TASK TO CARRY OUT. Can you rewrite all of the records below with every "Instruction" changed to "Command" and nothing else altered?

Dataset records
===============

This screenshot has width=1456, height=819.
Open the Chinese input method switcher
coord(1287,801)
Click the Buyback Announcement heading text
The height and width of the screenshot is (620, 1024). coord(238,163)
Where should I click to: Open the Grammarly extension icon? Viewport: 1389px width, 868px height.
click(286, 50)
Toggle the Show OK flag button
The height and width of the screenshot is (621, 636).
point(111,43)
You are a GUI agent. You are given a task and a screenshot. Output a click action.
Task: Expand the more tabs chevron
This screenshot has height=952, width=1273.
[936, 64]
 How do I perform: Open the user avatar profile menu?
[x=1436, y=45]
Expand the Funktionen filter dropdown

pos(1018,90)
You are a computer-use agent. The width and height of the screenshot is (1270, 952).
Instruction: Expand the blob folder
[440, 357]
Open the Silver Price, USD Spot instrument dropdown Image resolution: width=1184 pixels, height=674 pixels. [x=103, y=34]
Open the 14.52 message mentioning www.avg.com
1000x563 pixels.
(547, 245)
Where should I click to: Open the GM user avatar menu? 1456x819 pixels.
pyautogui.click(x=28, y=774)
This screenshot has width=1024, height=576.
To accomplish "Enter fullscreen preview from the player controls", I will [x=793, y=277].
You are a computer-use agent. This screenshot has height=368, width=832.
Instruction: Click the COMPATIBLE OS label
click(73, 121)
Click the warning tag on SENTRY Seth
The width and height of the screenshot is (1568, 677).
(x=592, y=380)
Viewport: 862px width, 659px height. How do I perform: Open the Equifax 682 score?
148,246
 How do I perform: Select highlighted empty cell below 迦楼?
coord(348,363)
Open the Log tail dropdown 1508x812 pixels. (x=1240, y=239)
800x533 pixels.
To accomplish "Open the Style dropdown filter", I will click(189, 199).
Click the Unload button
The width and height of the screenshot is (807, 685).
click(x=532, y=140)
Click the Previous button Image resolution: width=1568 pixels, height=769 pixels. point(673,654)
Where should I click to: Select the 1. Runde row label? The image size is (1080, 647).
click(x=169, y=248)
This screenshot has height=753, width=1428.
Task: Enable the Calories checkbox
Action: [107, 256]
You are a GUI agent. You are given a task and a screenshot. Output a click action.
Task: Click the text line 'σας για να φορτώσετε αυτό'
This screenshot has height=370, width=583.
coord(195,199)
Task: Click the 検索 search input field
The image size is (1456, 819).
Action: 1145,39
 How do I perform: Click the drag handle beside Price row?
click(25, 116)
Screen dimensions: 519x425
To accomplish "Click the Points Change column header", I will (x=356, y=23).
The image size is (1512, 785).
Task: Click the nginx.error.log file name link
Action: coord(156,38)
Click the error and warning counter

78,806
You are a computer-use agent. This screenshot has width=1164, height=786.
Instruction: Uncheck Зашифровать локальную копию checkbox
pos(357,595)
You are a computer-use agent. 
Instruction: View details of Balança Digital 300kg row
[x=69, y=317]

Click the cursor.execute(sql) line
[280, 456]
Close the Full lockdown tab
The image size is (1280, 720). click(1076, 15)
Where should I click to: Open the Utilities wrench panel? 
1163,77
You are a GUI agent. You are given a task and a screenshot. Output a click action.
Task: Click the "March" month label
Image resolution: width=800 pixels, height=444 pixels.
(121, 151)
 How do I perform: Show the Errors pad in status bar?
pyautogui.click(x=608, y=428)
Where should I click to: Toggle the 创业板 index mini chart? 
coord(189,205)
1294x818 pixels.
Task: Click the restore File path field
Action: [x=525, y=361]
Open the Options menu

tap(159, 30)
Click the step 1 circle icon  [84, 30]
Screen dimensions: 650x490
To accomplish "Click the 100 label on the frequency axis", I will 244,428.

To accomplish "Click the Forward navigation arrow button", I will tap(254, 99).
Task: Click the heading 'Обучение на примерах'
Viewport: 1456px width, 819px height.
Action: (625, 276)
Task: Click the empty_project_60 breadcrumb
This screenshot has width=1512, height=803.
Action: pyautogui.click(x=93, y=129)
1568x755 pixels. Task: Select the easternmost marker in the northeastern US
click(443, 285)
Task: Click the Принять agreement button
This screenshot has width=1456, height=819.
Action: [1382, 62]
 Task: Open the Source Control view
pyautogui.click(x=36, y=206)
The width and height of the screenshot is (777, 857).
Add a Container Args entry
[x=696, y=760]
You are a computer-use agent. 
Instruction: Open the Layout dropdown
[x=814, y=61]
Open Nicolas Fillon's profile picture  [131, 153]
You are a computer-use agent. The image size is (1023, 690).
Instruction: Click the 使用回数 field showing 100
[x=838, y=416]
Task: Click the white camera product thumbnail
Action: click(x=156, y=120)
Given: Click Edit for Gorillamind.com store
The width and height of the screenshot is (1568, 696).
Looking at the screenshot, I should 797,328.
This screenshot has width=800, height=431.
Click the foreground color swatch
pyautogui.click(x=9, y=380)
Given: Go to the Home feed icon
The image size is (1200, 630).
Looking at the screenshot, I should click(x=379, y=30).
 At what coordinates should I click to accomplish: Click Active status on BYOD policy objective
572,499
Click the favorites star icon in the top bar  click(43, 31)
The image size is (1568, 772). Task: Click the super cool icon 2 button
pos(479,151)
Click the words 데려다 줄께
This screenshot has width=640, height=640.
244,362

===============

RIGHT ANSWER.
This screenshot has width=1456, height=819.
Open the Chinese input method switcher
coord(1287,801)
Click the Buyback Announcement heading text
The height and width of the screenshot is (620, 1024). coord(238,163)
Where should I click to: Open the Grammarly extension icon? Viewport: 1389px width, 868px height.
click(286, 50)
Toggle the Show OK flag button
The height and width of the screenshot is (621, 636).
point(111,43)
You are a GUI agent. You are given a task and a screenshot. Output a click action.
Task: Expand the more tabs chevron
This screenshot has height=952, width=1273.
[936, 64]
 How do I perform: Open the user avatar profile menu?
[x=1436, y=45]
Expand the Funktionen filter dropdown

pos(1018,90)
You are a computer-use agent. The width and height of the screenshot is (1270, 952).
Command: Expand the blob folder
[440, 357]
Open the Silver Price, USD Spot instrument dropdown Image resolution: width=1184 pixels, height=674 pixels. [x=103, y=34]
Open the 14.52 message mentioning www.avg.com
1000x563 pixels.
(547, 245)
Where should I click to: Open the GM user avatar menu? 1456x819 pixels.
pyautogui.click(x=28, y=774)
This screenshot has width=1024, height=576.
To accomplish "Enter fullscreen preview from the player controls", I will [x=793, y=277].
You are a computer-use agent. This screenshot has height=368, width=832.
Command: Click the COMPATIBLE OS label
click(73, 121)
Click the warning tag on SENTRY Seth
The width and height of the screenshot is (1568, 677).
(x=592, y=380)
Viewport: 862px width, 659px height. How do I perform: Open the Equifax 682 score?
148,246
 How do I perform: Select highlighted empty cell below 迦楼?
coord(348,363)
Open the Log tail dropdown 1508x812 pixels. (x=1240, y=239)
800x533 pixels.
To accomplish "Open the Style dropdown filter", I will click(189, 199).
Click the Unload button
The width and height of the screenshot is (807, 685).
click(x=532, y=140)
Click the Previous button Image resolution: width=1568 pixels, height=769 pixels. point(673,654)
Where should I click to: Select the 1. Runde row label? The image size is (1080, 647).
click(x=169, y=248)
This screenshot has height=753, width=1428.
Task: Enable the Calories checkbox
Action: [107, 256]
You are a GUI agent. You are given a task and a screenshot. Output a click action.
Task: Click the text line 'σας για να φορτώσετε αυτό'
This screenshot has height=370, width=583.
coord(195,199)
Task: Click the 検索 search input field
The image size is (1456, 819).
Action: 1145,39
 How do I perform: Click the drag handle beside Price row?
click(25, 116)
Screen dimensions: 519x425
To accomplish "Click the Points Change column header", I will (x=356, y=23).
The image size is (1512, 785).
Task: Click the nginx.error.log file name link
Action: coord(156,38)
Click the error and warning counter

78,806
You are a computer-use agent. This screenshot has width=1164, height=786.
Command: Uncheck Зашифровать локальную копию checkbox
pos(357,595)
You are a computer-use agent. 
Command: View details of Balança Digital 300kg row
[x=69, y=317]

Click the cursor.execute(sql) line
[280, 456]
Close the Full lockdown tab
The image size is (1280, 720). click(1076, 15)
Where should I click to: Open the Utilities wrench panel? 
1163,77
You are a GUI agent. You are given a task and a screenshot. Output a click action.
Task: Click the "March" month label
Image resolution: width=800 pixels, height=444 pixels.
(121, 151)
 How do I perform: Show the Errors pad in status bar?
pyautogui.click(x=608, y=428)
Where should I click to: Toggle the 创业板 index mini chart? 
coord(189,205)
1294x818 pixels.
Task: Click the restore File path field
Action: [x=525, y=361]
Open the Options menu

tap(159, 30)
Click the step 1 circle icon  [84, 30]
Screen dimensions: 650x490
To accomplish "Click the 100 label on the frequency axis", I will 244,428.

To accomplish "Click the Forward navigation arrow button", I will tap(254, 99).
Task: Click the heading 'Обучение на примерах'
Viewport: 1456px width, 819px height.
Action: (625, 276)
Task: Click the empty_project_60 breadcrumb
This screenshot has width=1512, height=803.
Action: pyautogui.click(x=93, y=129)
1568x755 pixels. Task: Select the easternmost marker in the northeastern US
click(443, 285)
Task: Click the Принять agreement button
This screenshot has width=1456, height=819.
Action: [1382, 62]
 Task: Open the Source Control view
pyautogui.click(x=36, y=206)
The width and height of the screenshot is (777, 857).
Add a Container Args entry
[x=696, y=760]
You are a computer-use agent. 
Command: Open the Layout dropdown
[x=814, y=61]
Open Nicolas Fillon's profile picture  [131, 153]
You are a computer-use agent. The image size is (1023, 690).
Command: Click the 使用回数 field showing 100
[x=838, y=416]
Task: Click the white camera product thumbnail
Action: click(x=156, y=120)
Given: Click Edit for Gorillamind.com store
The width and height of the screenshot is (1568, 696).
Looking at the screenshot, I should 797,328.
This screenshot has width=800, height=431.
Click the foreground color swatch
pyautogui.click(x=9, y=380)
Given: Go to the Home feed icon
The image size is (1200, 630).
Looking at the screenshot, I should click(x=379, y=30).
 At what coordinates should I click to accomplish: Click Active status on BYOD policy objective
572,499
Click the favorites star icon in the top bar  click(43, 31)
The image size is (1568, 772). Task: Click the super cool icon 2 button
pos(479,151)
Click the words 데려다 줄께
This screenshot has width=640, height=640.
244,362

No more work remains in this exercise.